One quick note about a concern for keeping sole possession of one’s creative work or ideas, especially where it concerns publishing online. While it would be upsetting to me if I found someone had whole cloth lifted something of mine and claimed it, it is not the worst thing in the world either.





I took myself off of an online fiction sharing site where my book cover and title were almost completely lifted and copied with someone else’s byline. But since having had time to think about it, I realize that the best part of writing or doing anything creative is the simple fact of having written the first of your particular piece, cover, title or even simply the act of putting someone else’s work with your work which I do here with others’ photography.





Creating is chased by many for the pleasure of feeling at least for a moment you have created something new. Later you may realize how much of it was inspired by something read, something watched or heard. There is a time to realize all creating is a communal effort, whether we are conscious of it or not. We have been influenced by others in our lives, by things we have experienced, read, witnessed. But for a time what we have made feels newly minted and this is a terrific feeling.





Someone copying your stuff does not rob you of that initial pleasure of having created something new to you, or brought something into existence that didn’t seem to be in existence before. To me, it is the whole reason for creating. I have known writers to be completely caught up in the sense of being robbed. I understand. It is theft of property. But why give someone else the satisfaction of taking from your happiness as a writer, taking what you yourself have shown is worth someone’s trouble to take?

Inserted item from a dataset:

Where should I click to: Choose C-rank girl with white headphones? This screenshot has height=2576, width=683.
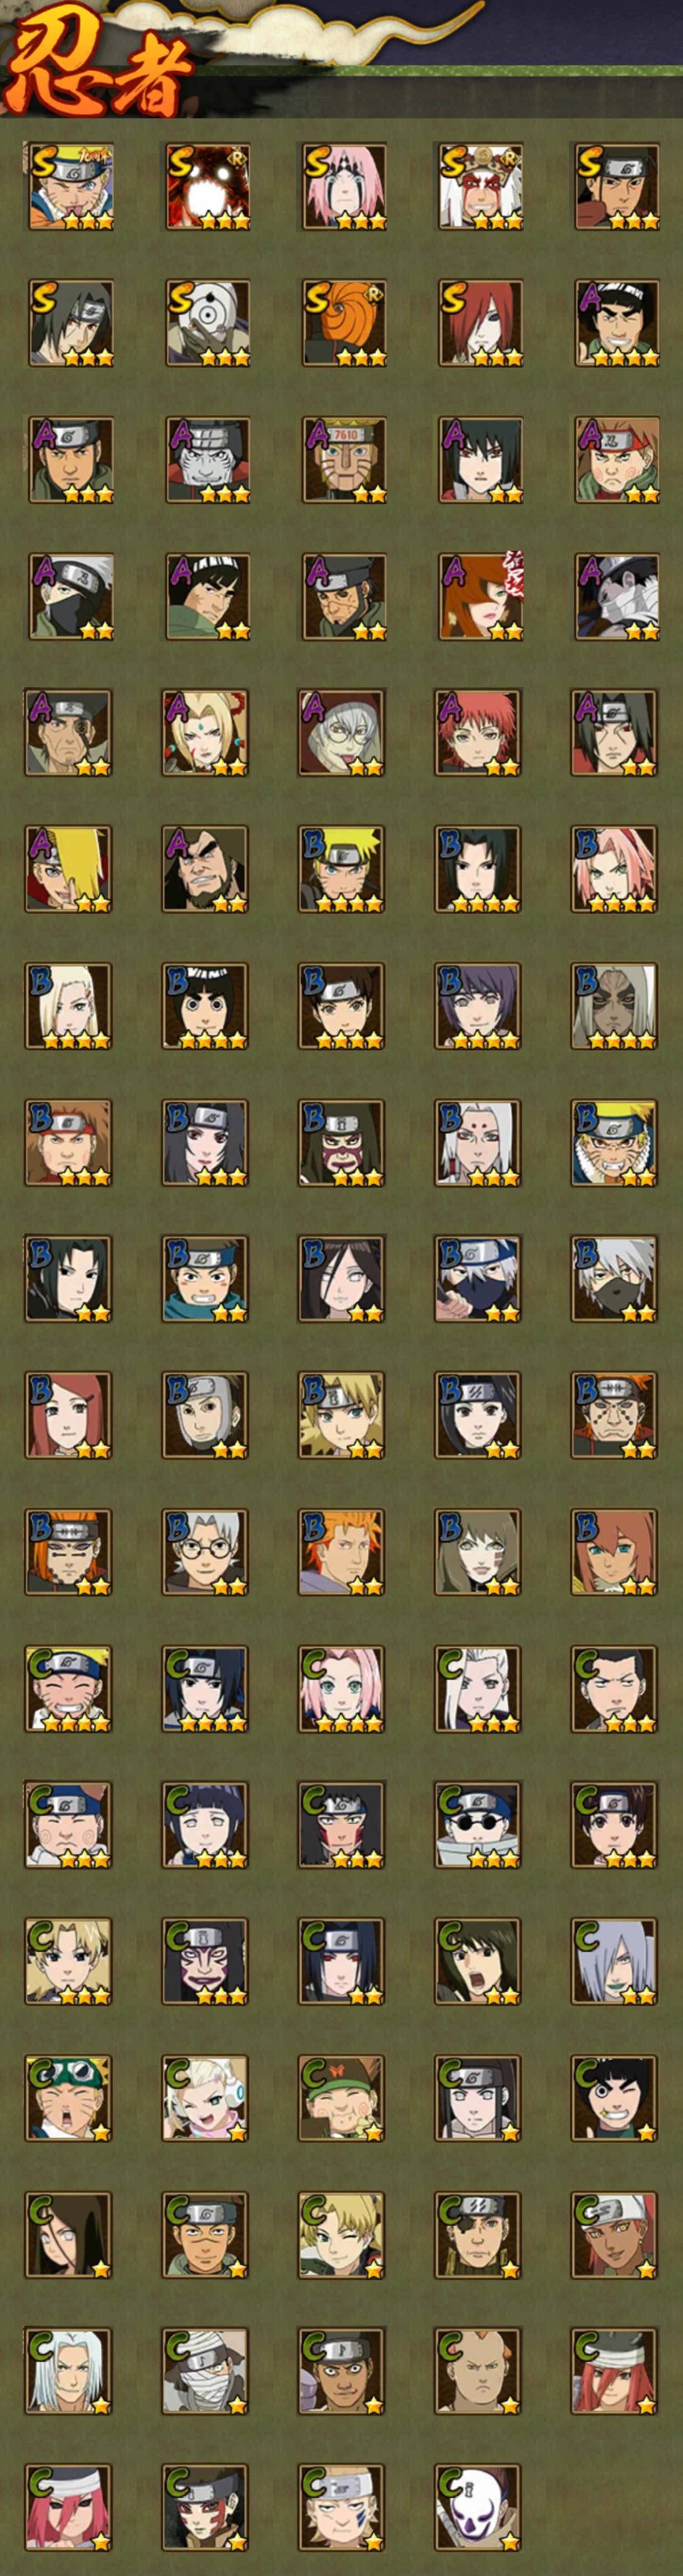[206, 2098]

Creating is giving, to yourself, to others. It is letting go. There is no controlling whether someone will take your work, whether anyone will even read it, whether it will be treated fairly. But you give anyway.





I have had more than one person say creative writing and storytelling is merely navel gazing, self-centered escapism. Ok. All I know is people have always needed stories. It is a communal act of giving and receiving. I am not sure a civilization has ever imploded from a plethora of compelling stories.





To keep on creating no matter what is to grab for that brass ring again, to reach for that thing no one can steal. It is to be vulnerable, constantly. It is to create your design with sand. And in these current dark days it is to practice a form of mental health hygiene, to communicate across chasms, to join invisible communities.





If all I have is a notebook and pen, I know I can still create stories which may some day find an audience. Or I might be my only audience. It is a humanizing practice to write on paper, to paint on cave walls. It fulfills a primal need. It connects us to our past and to our future.





Never let anyone convince you you are doing something irrelevant when you write or when you encourage others to write. And never let acquisitive folk steal the joy of having felt the joy of that first creation, having created something new. Sure an editor may tell you it is like a lot of things he or she reads, but you still have that feeling of having created. That feeling contributes to the motivation to be on a constant hunt for that new story to share around the fire, with your own embellishments, your own angle. It is special to you and you have helped create it by participating in your art.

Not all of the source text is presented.